On ne peut demander aux élèves de s’identifier ni aux victimes, ni a fortiori aux auteurs de ces assassinats de masse. Il faudrait davantage insister sur les faits qui peuvent avoir des échos dans le présent pour les jeunes : sur le fichage, l’indifférence et la lâcheté devant la persécution, la coupure du lien social, les gens qui conduisent les trains... tout ce qui s’est passé en amont des chambres à gaz et qui leur a permis de fonctionner.

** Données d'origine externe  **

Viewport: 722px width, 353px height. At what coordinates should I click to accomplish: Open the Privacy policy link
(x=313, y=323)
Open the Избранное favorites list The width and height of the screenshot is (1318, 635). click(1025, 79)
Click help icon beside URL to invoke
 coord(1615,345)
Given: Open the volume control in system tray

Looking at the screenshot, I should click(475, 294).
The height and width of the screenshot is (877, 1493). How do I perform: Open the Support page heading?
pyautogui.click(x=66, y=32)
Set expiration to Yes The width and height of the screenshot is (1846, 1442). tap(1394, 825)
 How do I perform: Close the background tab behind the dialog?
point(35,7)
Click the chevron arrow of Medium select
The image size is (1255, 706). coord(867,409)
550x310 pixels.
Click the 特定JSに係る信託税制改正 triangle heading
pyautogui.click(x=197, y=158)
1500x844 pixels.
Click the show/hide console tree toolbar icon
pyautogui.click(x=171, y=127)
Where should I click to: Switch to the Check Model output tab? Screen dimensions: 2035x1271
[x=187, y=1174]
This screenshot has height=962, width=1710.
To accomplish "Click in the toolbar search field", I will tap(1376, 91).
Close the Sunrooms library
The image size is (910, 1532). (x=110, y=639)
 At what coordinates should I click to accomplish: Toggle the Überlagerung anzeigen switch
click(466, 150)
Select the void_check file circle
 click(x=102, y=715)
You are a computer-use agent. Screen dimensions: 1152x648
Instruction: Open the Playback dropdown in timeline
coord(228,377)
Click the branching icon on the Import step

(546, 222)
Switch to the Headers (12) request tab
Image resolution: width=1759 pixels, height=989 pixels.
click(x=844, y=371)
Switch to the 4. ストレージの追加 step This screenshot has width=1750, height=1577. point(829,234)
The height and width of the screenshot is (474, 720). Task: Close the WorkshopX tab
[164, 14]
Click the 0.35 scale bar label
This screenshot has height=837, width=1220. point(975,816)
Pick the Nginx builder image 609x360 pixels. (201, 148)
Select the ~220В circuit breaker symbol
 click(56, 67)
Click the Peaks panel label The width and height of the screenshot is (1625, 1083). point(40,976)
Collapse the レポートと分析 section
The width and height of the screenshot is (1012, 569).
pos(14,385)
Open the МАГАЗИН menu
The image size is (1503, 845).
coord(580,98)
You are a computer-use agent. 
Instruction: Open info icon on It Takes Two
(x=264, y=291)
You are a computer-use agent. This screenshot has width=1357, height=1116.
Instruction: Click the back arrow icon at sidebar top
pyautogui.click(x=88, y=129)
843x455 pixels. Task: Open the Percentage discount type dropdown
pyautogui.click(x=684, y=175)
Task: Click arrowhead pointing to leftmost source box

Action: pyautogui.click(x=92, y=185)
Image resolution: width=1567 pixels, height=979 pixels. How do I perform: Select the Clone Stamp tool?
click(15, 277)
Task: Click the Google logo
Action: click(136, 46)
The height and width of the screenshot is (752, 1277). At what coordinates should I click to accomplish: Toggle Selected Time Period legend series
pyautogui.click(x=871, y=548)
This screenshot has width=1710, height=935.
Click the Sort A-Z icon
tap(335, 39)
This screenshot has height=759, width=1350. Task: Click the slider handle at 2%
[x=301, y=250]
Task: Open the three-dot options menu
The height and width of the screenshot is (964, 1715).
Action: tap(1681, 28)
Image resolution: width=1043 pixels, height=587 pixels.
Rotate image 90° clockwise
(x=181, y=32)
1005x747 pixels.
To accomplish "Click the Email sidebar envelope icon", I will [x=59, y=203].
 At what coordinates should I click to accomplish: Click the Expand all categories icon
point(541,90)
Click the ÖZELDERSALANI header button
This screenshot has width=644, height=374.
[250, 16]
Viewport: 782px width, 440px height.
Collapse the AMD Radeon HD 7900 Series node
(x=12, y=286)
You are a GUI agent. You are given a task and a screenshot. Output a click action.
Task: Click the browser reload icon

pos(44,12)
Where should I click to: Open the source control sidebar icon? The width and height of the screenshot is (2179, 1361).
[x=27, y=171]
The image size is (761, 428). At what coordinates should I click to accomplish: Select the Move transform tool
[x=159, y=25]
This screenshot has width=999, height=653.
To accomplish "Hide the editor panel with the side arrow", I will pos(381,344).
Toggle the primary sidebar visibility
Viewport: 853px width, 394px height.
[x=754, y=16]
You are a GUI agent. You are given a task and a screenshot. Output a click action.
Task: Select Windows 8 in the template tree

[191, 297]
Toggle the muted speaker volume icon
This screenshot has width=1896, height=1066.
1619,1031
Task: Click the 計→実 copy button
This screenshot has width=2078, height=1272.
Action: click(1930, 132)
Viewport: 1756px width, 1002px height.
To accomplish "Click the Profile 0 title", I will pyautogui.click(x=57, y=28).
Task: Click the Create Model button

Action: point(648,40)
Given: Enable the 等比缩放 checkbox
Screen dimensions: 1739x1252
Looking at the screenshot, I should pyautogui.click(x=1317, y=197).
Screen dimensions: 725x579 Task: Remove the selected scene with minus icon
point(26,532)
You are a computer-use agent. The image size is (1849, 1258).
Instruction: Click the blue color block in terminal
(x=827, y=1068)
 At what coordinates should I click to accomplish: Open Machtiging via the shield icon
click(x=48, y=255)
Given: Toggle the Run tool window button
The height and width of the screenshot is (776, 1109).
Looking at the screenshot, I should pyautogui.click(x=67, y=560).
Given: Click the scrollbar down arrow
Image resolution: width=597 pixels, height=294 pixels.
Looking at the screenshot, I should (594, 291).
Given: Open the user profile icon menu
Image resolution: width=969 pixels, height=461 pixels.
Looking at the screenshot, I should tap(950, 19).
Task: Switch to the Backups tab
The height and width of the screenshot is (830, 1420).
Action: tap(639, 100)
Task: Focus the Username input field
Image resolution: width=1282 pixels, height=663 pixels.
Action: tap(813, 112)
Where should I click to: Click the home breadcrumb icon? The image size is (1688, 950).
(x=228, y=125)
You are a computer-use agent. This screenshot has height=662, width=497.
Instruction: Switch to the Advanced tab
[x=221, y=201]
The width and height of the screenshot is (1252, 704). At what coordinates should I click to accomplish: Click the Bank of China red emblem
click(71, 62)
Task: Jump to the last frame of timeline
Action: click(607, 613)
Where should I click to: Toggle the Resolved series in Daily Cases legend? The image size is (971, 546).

Cessons de faire des leçons de morale ahurissantes qui nous posent, nous adultes de 2005, comme les porteurs d’une vertu que n’avaient pas nos aïeux ! Nous nous donnons bonne conscience, alors que nous devrions nous inquiéter du monde que nous avons fait et dans lequel beaucoup de jeunes vivent dans des conditions déplorables. Que signifient nos leçons sur la République, l’intégration, l’antiracisme alors qu’ils subissent l’exclusion, les discriminations liées à leurs origines et ont tant de mal à imaginer leur place dans la société ?
*(Propos recueillis par Philippe Bernard le 25.01.05)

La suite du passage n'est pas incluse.